# Task list
(1) Translate this sentence from the budget news item below into Spanish: "Looking ahead to next year, based on agency budget requests, Idaho could end the 2016 fiscal year with a $50.7 million surplus, if revenues hit the projected 5.5 percent."
(2) In the budget news item below, reproduce word for word the stretch from "Legislative Council hears" through "of $79.4 million.".

━━ Page extract

Legislative Council hears generally positive budget numbers
The Legislative Council, the bipartisan leadership panel that handles matters between legislative sessions, met today, and among the reports it heard was an update on the state budget. It was generally positive news; although revenue estimates have been adjusted downward slightly since the end of the last legislative session, some costs have come in lower than anticipated, including a multimillion-dollar rescission from the Medicaid program due to lower than anticipated costs. As things stand now, the state general fund is on track toward an $85 million ending balance, or surplus, when fiscal year 2015 ends on July 1, 2015, up from the estimate at the end of the legislative session of $79.4 million.
Looking ahead to next year, based on agency budget requests, Idaho could end the 2016 fiscal year with a $50.7 million surplus, if revenues hit the projected 5.5 percent. “We’re glad to see the economy going the direction it is and at a little faster rate, as we recover from the recession,” said Senate President Pro-Tem Brent Hill, R-Rexburg, who co-chairs the Legislative Council.

━━━━
━━ Information supplied

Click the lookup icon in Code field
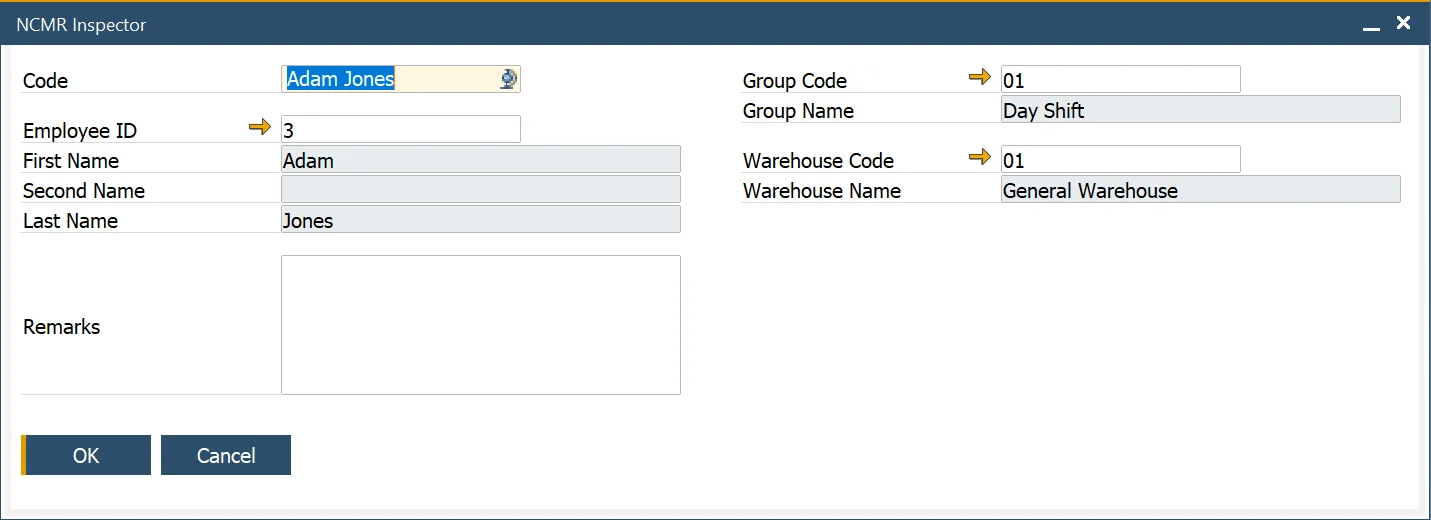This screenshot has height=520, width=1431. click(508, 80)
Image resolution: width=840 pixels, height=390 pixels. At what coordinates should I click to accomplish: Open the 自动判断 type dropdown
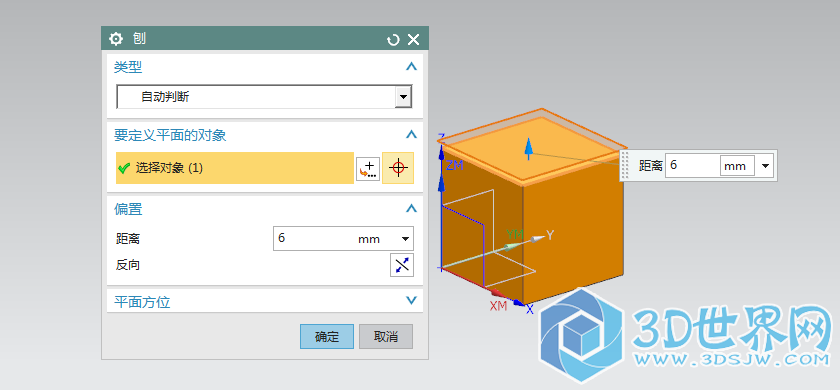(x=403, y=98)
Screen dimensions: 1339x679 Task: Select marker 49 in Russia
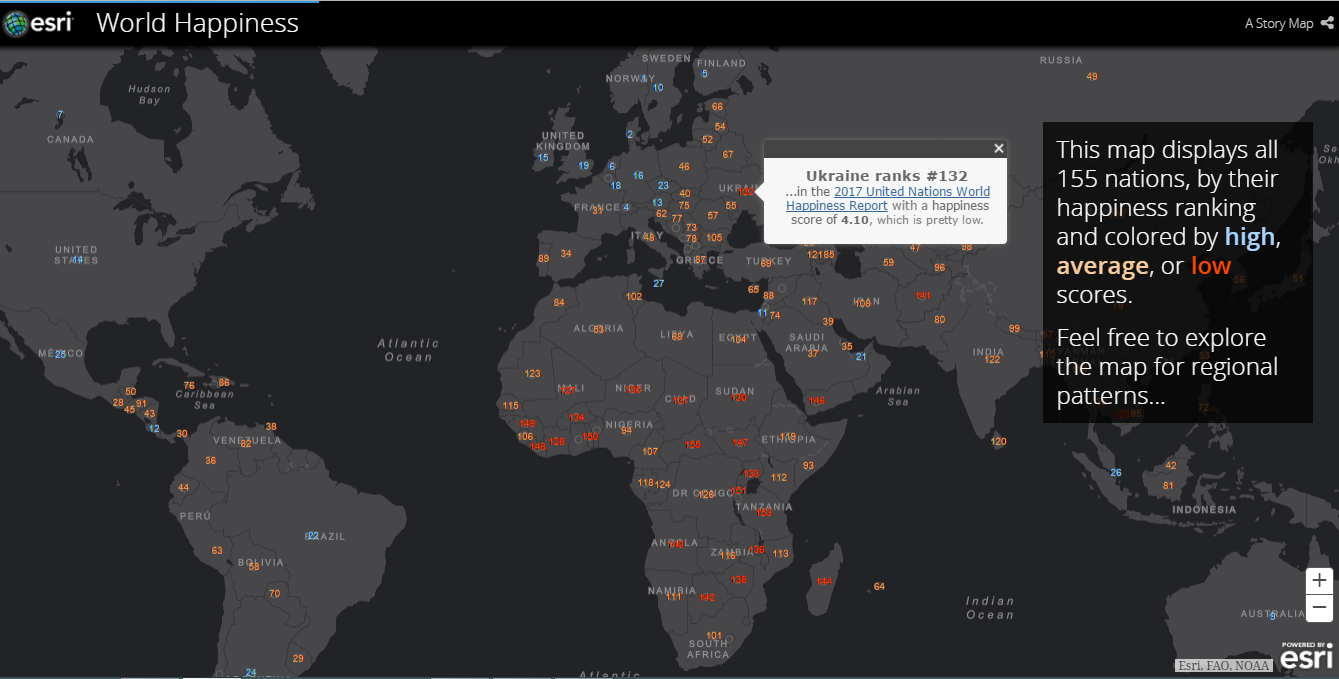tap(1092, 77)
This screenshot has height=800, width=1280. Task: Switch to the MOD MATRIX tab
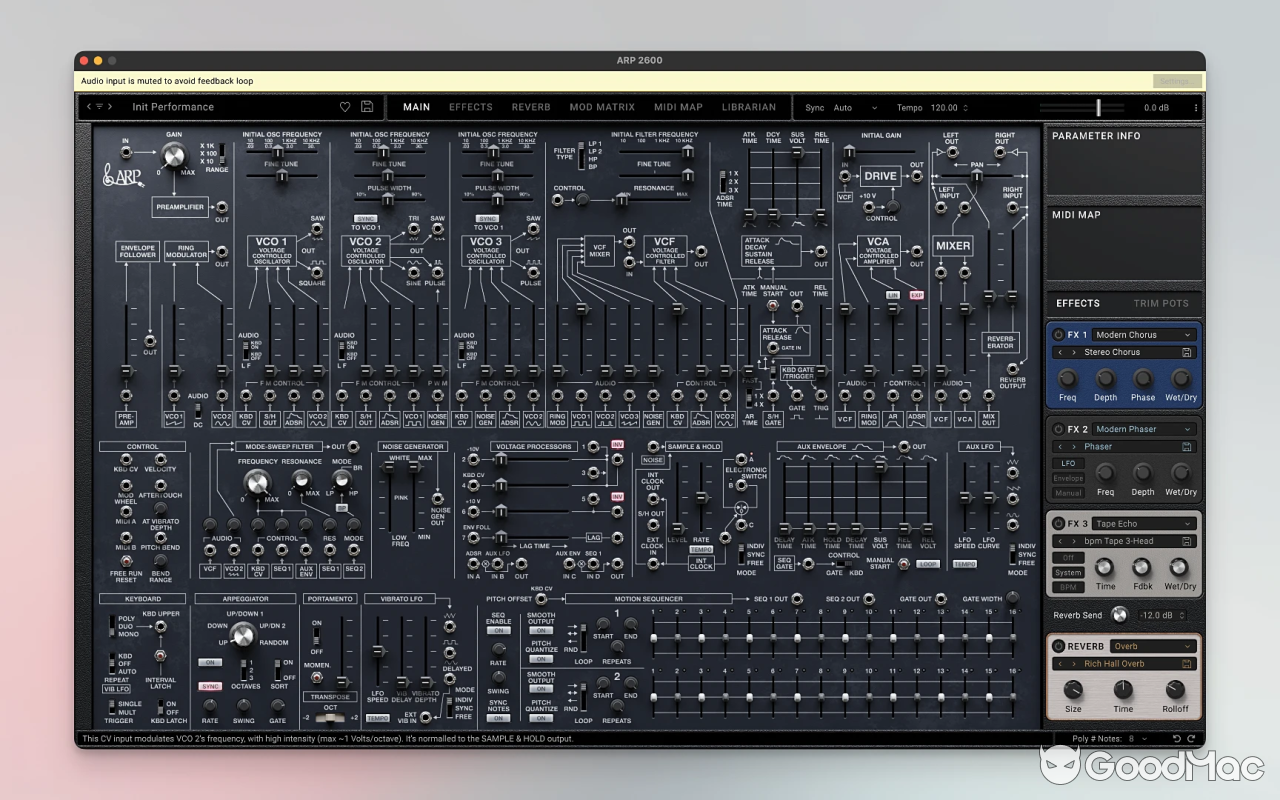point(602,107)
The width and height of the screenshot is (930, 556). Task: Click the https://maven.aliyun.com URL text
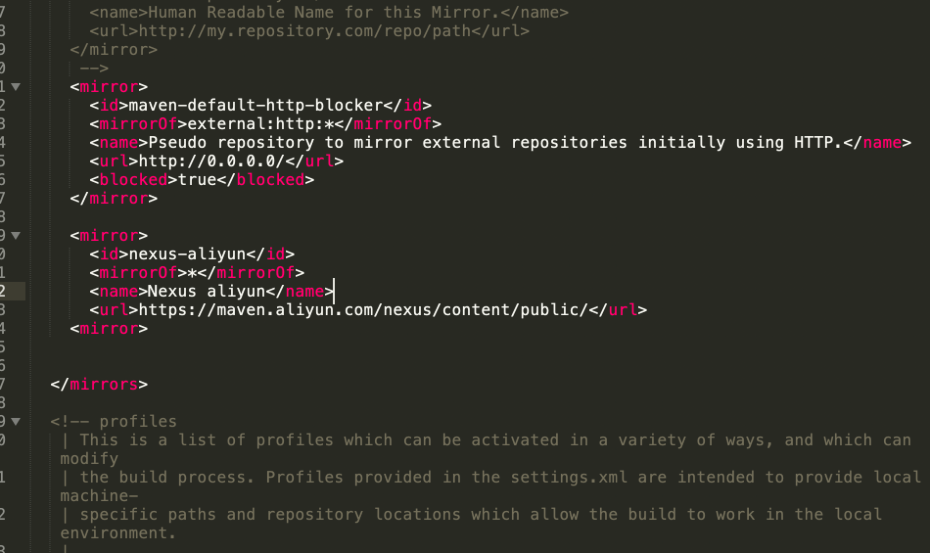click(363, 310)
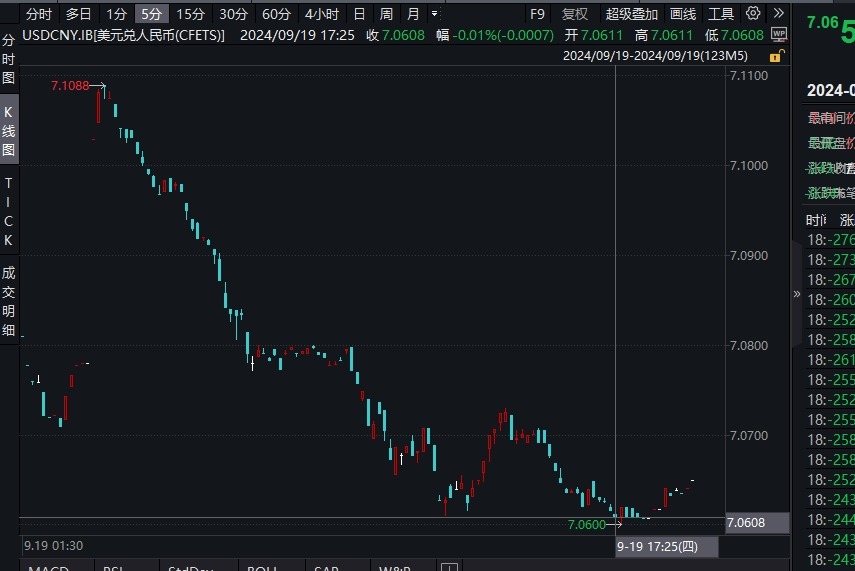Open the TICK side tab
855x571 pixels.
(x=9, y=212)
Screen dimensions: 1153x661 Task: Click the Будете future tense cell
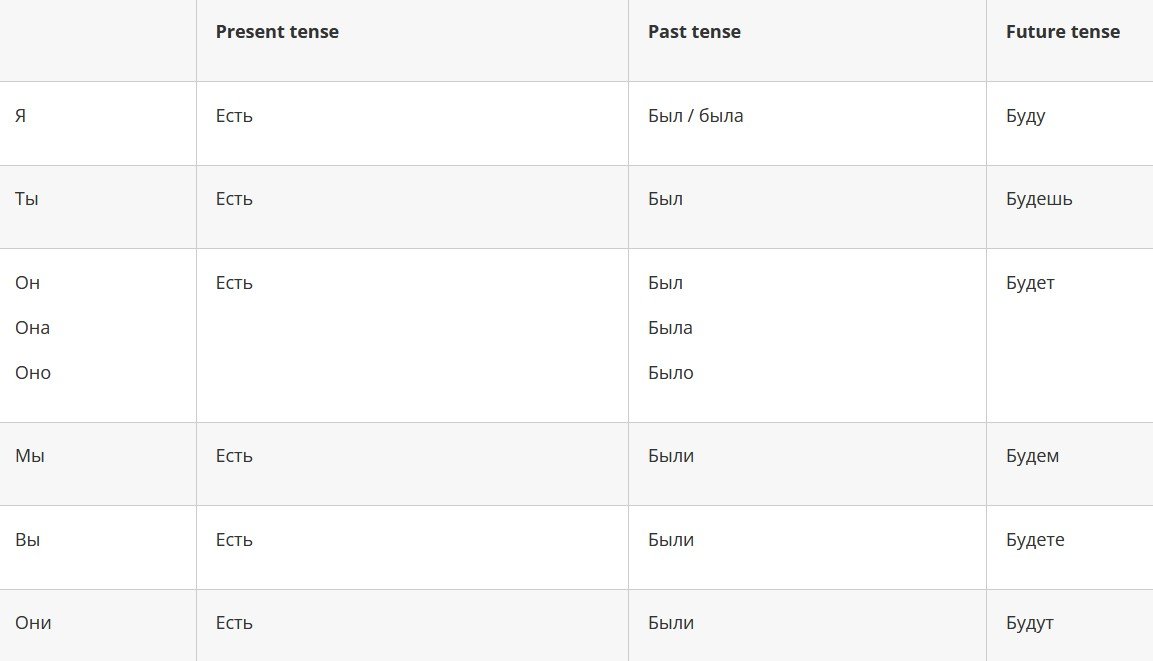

━━━━

# Answers per task
(1) De cara al próximo año, según las solicitudes presupuestarias de las agencias, Idaho podría cerrar el año fiscal 2016 con un superávit de 50,7 millones de dólares, si los ingresos alcanzan el 5,5 por ciento previsto.

(2)
Legislative Council hears generally positive budget numbers
The Legislative Council, the bipartisan leadership panel that handles matters between legislative sessions, met today, and among the reports it heard was an update on the state budget. It was generally positive news; although revenue estimates have been adjusted downward slightly since the end of the last legislative session, some costs have come in lower than anticipated, including a multimillion-dollar rescission from the Medicaid program due to lower than anticipated costs. As things stand now, the state general fund is on track toward an $85 million ending balance, or surplus, when fiscal year 2015 ends on July 1, 2015, up from the estimate at the end of the legislative session of $79.4 million.